D'un point de vue purement esthétique, l'accumulation est ici particulièrement contre productive. Elle n'accroît pas l'empathie du spectateur qui, au contraire, se découvre une lassitude profonde. Et c'est peut-être là que le film échoue vraiment. Au lieu de provoquer de la terreur et de l'indignation, il crée une simple accoutumance à l'horreur, à l'atroce, à l’innommable. L'enchaînement des séquences de torture agace, on finit par soupirer, par se demander comment l'auteur va bien pouvoir faire pire, à la fois dans la mise en scène, très inégale, et dans l'horreur. En 4h30, Iskanov a le temps de se perdre en chemin. On a ainsi le droit à une pseudo bluette assez effarante entre un geôlier et une cobaye, façon syndrome de Stockholm sur fond de métal gothique pour midinette...
Autre interrogation, le rôle, le poids et même l'identité de l'unique témoin... On ne sait jamais qui il est, pourquoi on l'interroge lui, pourquoi les sources n'ont pas été recoupées avec d'autres témoignages... Ses interventions sont tour à tour d'une rare pertinence et d'une rare inutilité... Sa très longue intervention finale, montée avec deux plans mal cadrés, assomme définitivement le spectateur.
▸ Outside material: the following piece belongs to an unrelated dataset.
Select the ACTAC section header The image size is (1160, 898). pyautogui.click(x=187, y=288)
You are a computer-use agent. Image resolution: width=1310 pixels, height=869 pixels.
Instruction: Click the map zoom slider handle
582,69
Reconnaissons tout de même une riche idée d'Iskanov : les trois insertions d'un projecteur, sur lequel défile des images de film. Anecdotiques au premier abord, ils nous rappellent que les séquences de torture sont de l'ordre du cinéma, de la reconstitution fantasmée, de l'imaginaire déviant d'un "artiste" et permettent de rappeler clairement la différence entre les images d'archives (filmiques comme photographiques) et les créations gore du réalisateur russe.